# Anyone wear chukka boots?



## UK2004 (Jan 13, 2007)

Seeing these turn up in lots of stores including high end shoe stores, low cut suede type boot, what are they usually worn with?


----------



## camorristi (May 9, 2010)

UK2004 said:


> Seeing these turn up in lots of stores including high end shoe stores, low cut suede type boot, what are they usually worn with?
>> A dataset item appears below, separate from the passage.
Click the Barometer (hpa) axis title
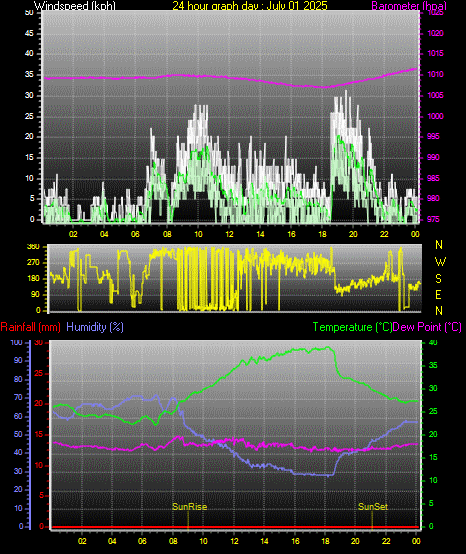The height and width of the screenshot is (554, 466). click(409, 6)
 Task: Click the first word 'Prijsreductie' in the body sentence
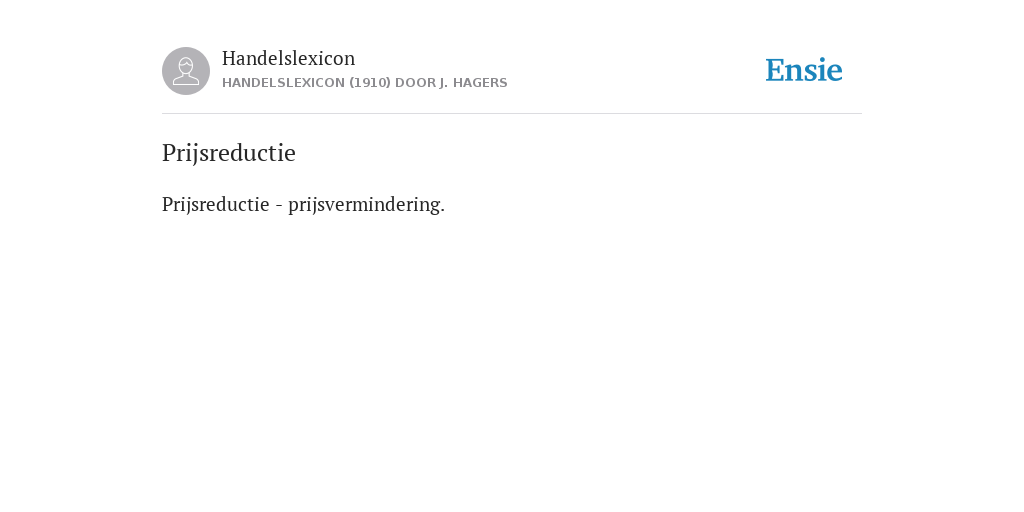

I'm not a very big fan of chukka and desert boots, not very sleek or good looking in my opinion.


----------



## Matt S (Jun 15, 2006)

I wear chukka boots all the time! They are great for casual wear. They can be very sleek if you find the right ones. Crockett & Jones makes some beautiful ones.


----------



## zblaesi (Dec 30, 2009)

I bought a pair of Clarks at the advice of a bunch of people on Styleforum, and they were really uncomfortable. Plus, since I have a high instep, they were virtually unwearable: the shoe digs into my foot where the laces meet; there must not be enough vertical room for the instep. Having said that, I like the look and would like to get another pair in the future, but with a lack of stores in my area, I'm not sure which brand to give a try.


----------



## ecox (Oct 25, 2009)

Yes, I do. They are perhaps my most comfortable pair of shoes. They're Alden cigar shell, and I wear them with everything from jeans to suits:


----------



## chatsworth osborne jr. (Feb 2, 2008)

*two eyelet boots are a joke*



camorristi said:


> I'm not a very big fan of chukka and desert boots, not very sleek or good looking in my opinion.


 Your opinion is correct. Every picture confirms it.
Velcro sneakers have somewhat replaced these as the choice footwear of the blind, but not entirely.


----------



## upnorth (Jun 18, 2007)

Matt S said:


> I wear chukka boots all the time! They are great for casual wear. They can be very sleek if you find the right ones. Crockett & Jones makes some beautiful ones.


Are those Tetbury in suede?


----------



## dwebber18 (Jun 5, 2008)

Chukka boots are great, I'm hoping to find a nice pair to supplement my Clark's with


----------



## camorristi (May 9, 2010)

chatsworth osborne jr. said:


> Your opinion is correct. Every picture confirms it.
> Velcro sneakers have somewhat replaced these as the choice footwear of the blind, but not entirely.


Am I picking some sarcasm? :biggrin: If the OP is looking for some comfortable casual suede boots I would suggest those from Cesare Paciotti at Zappos:


----------



## Kurt N (Feb 11, 2009)

I've discovered I don't like the feel of that edge hitting my leg above the ankle. I wear my suede ones with jeans in cool weather; that's about it.


----------



## Flanderian (Apr 30, 2008)

You betcha! Doesn't everyone? Handsome, comfortable and stylish. Ron Rider sell some nice ones - 



In the UK, C&J as already mentioned, and also Alfred Sargent.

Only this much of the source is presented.